Vous vous dites qu'elle ne supportera pas un tel surcroît de fatigue et de vibration, que, bientôt, elle s'effondrera, annihilée, sur le tapis. Mais soudain, elle s'est transfigurée, s'anime, s'enfièvre, va et vient à travers le plateau, attentive au moindre petit détail de la mise en scène. Son visage s'éclaire d'on ne sait quelle flamme intérieure. Ses yeux spirituels changent à chaque instant d'expression. Elle a jeté son chapeau et sa voilette n'importe où. Elle songe. Elle semble préparer un plan de combat, déplace les meubles, cherche des attitudes, des intonations, observe, une à une, les entrées et les sorties des camarades qui lui donneront la réplique, s'interrompt, tique aussitôt comme devant un accroc dans une jolie robe dès qu'elle pressent ce que l'on appelle en argot de théâtre un loup. Les doigts en écran contre le front, elle s'avance au-dessus du trou obscur, mystérieux, qu'est la salle obscure couverte de sa housse, interroge l'auteur. Ils se consultent. Ils cherchent le béquet*.

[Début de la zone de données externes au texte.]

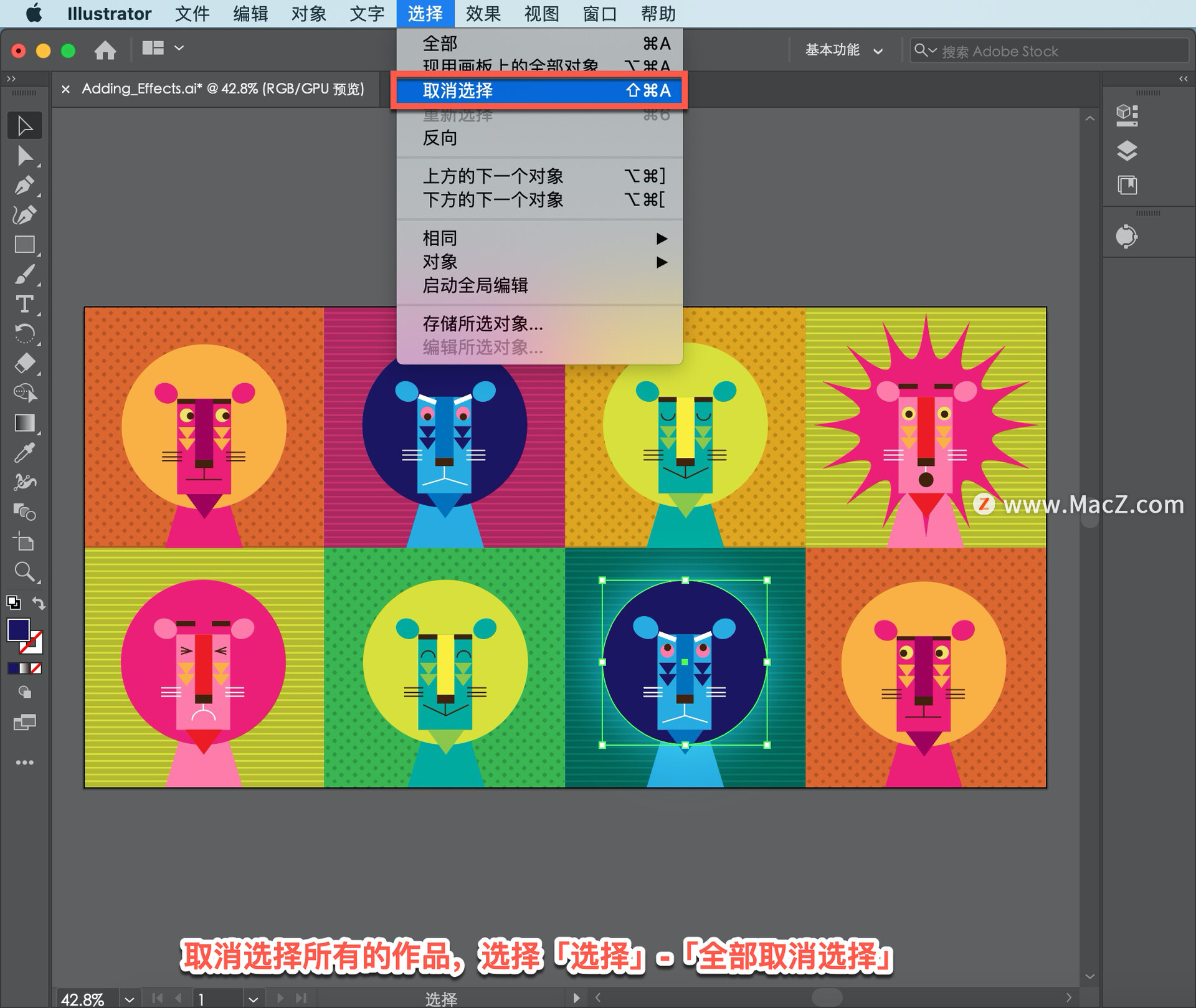
Task: Select the Paintbrush tool
Action: coord(24,275)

Cependant, la comédienne a repris sa place, recommence la scène, d'abord avec des incertitudes de mémoire, des tâtonnements comme si elle marchait à l'aveuglette, des moues dépitées d'écolière qui s'efforce à ne pas s'embrouiller dans la leçon qu'elle récite. Puis on dirait un yacht qui, de bordée en bordée, a trouvé le vent, s'élance, léger, clair, les voiles gonflées, chevauche les vagues, gagne le but. De la main, impérieuse, elle fait signe au souffleur de se taire. Elle est dans le mouvement. Elle s'emballe. Elle s'émeut. Elle tient son personnage. Elle martèle le dialogue. Elle se livre toute. Elle entraîne et aimante les autres. Il n'est pas possible de serrer de plus près la vie, de toucher plus douloureusement le fond de la souffrance, de mieux donner l'impression de la femme dont la destinée est de subir perpétuellement le joug.
L'acte est fini.
La "Savelli" au Théâtre-Réjane. Acte premier: Le Salon des Maréchaux aux Tuileries. ( Napoléon III ramassant l'éventail de la Savelli) Phot. Boyer. |
L'artiste est tombée sur une chaise, épuisée, haletante, les nerfs tendus à se rompre, le corps en loques. De grosses larmes coulent le long de ses joues, embuent ses prunelles fixes où se prolongent l'épouvante des lendemains, le désenchantement de tout. Derrière les portes, l'équipe attend, considère respectueuse, empoignée, inquiète, l'admirable artiste, n'ose pas la troubler. Elle se lève peu à peu, se regarde dans le petit miroir de sa trousse, et, voyant ses cheveux qui s'éparpillent en désordre, s'exclame d'un ton gouailleur:
- Et dire que je venais de me faire onduler!
René Maizeroy.
Les annales politiques et littéraires, janvier-juin 1907.
* Nota de Célestin Mira:
* Béquet: fragment de texte que l'auteur ajoute ou modifie pendant les répétitions (Centre National de Ressources Textuelles et Lexicales.)